Task statement
Down to the last line, output the records below exactly.

Saved data entries

----

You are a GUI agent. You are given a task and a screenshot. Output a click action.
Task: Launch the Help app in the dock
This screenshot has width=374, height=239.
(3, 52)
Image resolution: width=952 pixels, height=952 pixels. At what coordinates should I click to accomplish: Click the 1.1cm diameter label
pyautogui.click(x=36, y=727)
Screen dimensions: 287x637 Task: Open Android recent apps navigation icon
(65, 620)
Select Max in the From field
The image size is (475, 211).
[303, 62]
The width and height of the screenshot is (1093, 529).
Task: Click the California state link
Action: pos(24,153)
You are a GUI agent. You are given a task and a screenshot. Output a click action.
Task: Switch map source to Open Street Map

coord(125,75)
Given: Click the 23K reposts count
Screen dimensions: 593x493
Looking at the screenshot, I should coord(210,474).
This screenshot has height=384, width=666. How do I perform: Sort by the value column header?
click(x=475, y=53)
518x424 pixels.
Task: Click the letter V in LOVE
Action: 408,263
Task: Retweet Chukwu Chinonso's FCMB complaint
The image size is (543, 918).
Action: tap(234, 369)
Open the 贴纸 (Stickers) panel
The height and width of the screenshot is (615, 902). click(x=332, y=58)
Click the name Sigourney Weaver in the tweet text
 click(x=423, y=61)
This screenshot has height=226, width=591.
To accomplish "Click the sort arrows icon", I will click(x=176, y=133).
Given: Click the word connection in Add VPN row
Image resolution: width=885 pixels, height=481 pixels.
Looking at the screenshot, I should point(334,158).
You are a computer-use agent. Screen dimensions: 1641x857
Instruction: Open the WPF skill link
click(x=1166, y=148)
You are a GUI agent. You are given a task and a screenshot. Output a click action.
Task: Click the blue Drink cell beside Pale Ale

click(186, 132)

----

Problem solution
You are a GUI agent. You are given a task and a screenshot. Output a click action.
Task: Launch the Help app in the dock
This screenshot has width=374, height=239.
(3, 52)
Image resolution: width=952 pixels, height=952 pixels. At what coordinates should I click to accomplish: Click the 1.1cm diameter label
pyautogui.click(x=36, y=727)
Screen dimensions: 287x637 Task: Open Android recent apps navigation icon
(65, 620)
Select Max in the From field
The image size is (475, 211).
[303, 62]
The width and height of the screenshot is (1093, 529).
Task: Click the California state link
Action: pos(24,153)
You are a GUI agent. You are given a task and a screenshot. Output a click action.
Task: Switch map source to Open Street Map

coord(125,75)
Given: Click the 23K reposts count
Screen dimensions: 593x493
Looking at the screenshot, I should coord(210,474).
This screenshot has height=384, width=666. How do I perform: Sort by the value column header?
click(x=475, y=53)
518x424 pixels.
Task: Click the letter V in LOVE
Action: 408,263
Task: Retweet Chukwu Chinonso's FCMB complaint
The image size is (543, 918).
Action: tap(234, 369)
Open the 贴纸 (Stickers) panel
The height and width of the screenshot is (615, 902). click(x=332, y=58)
Click the name Sigourney Weaver in the tweet text
 click(x=423, y=61)
This screenshot has height=226, width=591.
To accomplish "Click the sort arrows icon", I will click(x=176, y=133).
Given: Click the word connection in Add VPN row
Image resolution: width=885 pixels, height=481 pixels.
Looking at the screenshot, I should point(334,158).
You are a computer-use agent. Screen dimensions: 1641x857
Instruction: Open the WPF skill link
click(x=1166, y=148)
You are a GUI agent. You are given a task and a screenshot. Output a click action.
Task: Click the blue Drink cell beside Pale Ale

click(186, 132)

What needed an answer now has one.